All along the front, the Union Army was in retreat. By about 4 p.m., a defensive perimeter had formed near Pittsburg Landing. Grant knew that if he could hold his position for a while, darkness would bring an end to the fighting that day and reinforcements would arrive before morning.
Earlier in the day’s fighting, Confederate commander Albert Sidney Johnston had been killed when a bullet tore through the femoral artery just above his right knee. Had Johnston’s staff physician been present and made aware of the wound, he could have used a tourniquet to stop the flow of blood and save Johnston’s life. Johnston, however, had ordered the physician to attend to Union wounded that he had encountered on the battlefield.
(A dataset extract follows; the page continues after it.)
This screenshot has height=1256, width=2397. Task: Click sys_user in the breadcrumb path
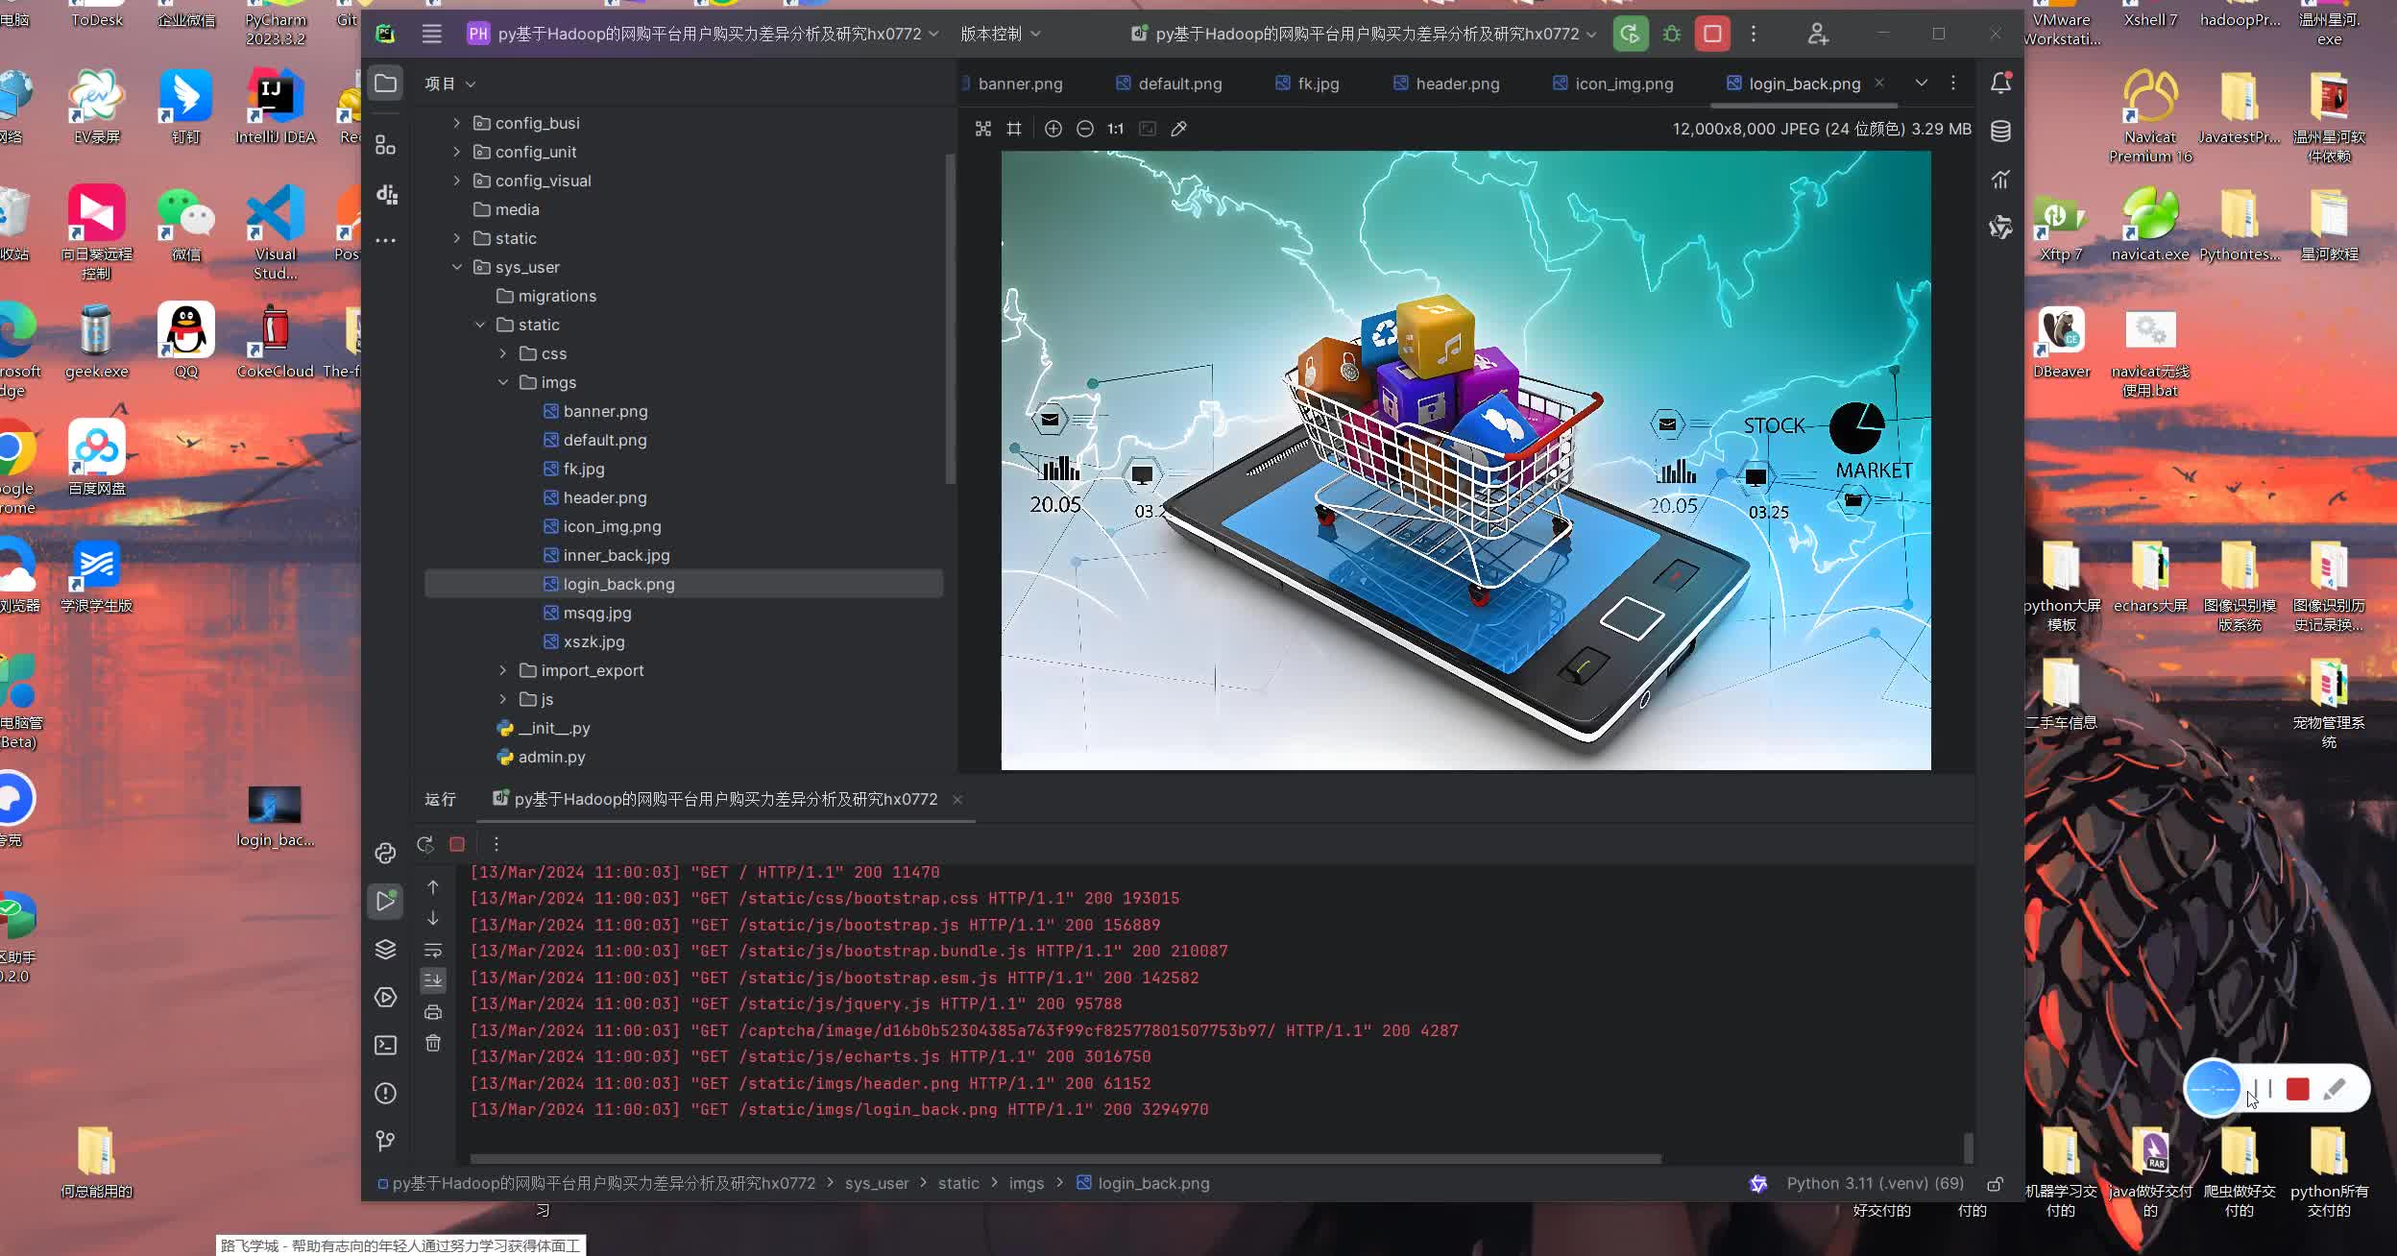876,1183
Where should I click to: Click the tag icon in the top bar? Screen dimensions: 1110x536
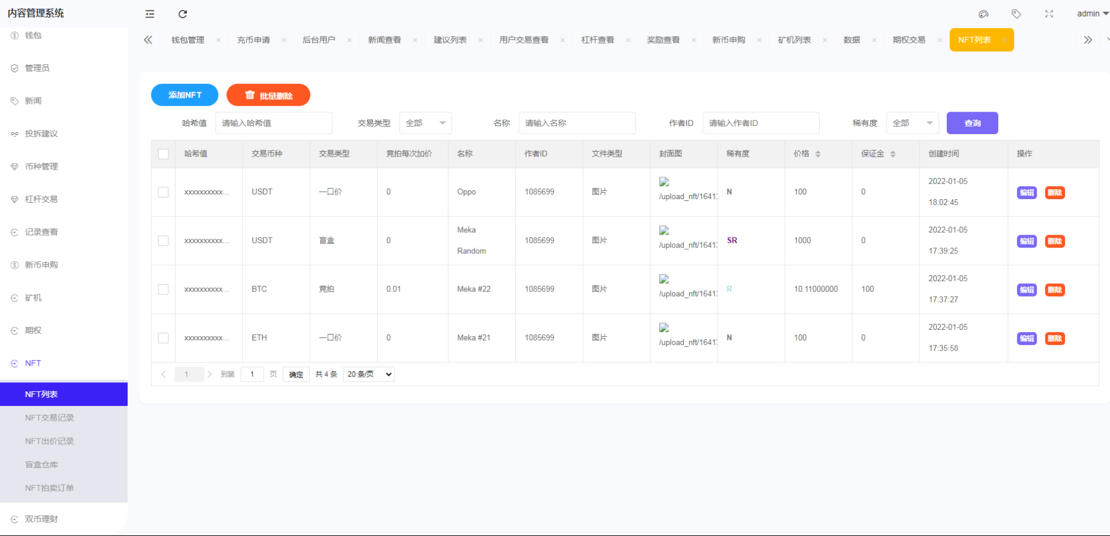[1017, 14]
Johnston’s replacement in command, Gen. Pierre G.T. Beauregard, called off the fighting at dusk despite vehement protests from Confederate cavalry Gen. Nathan Bedford Forrest. Beauregard wired Richmond that a great and complete victory had been won. Forrest wanted to launch a night attack, and warned: “If the enemy comes on us in the morning, we’ll be whipped like hell.”
There was no night attack. Grant held his tenuous defensive position near Pittsburg Landing. When a Union officer asked Grant if preparations should be made for a retreat, Grant responded: “Retreat? No! I propose to attack at daylight and whip them.” When Grant met with Sherman later that evening, Sherman commented, “We’ve had the devil’s own day, haven’t we?” Grant responded, “Yes, lick ‘em tomorrow, though.”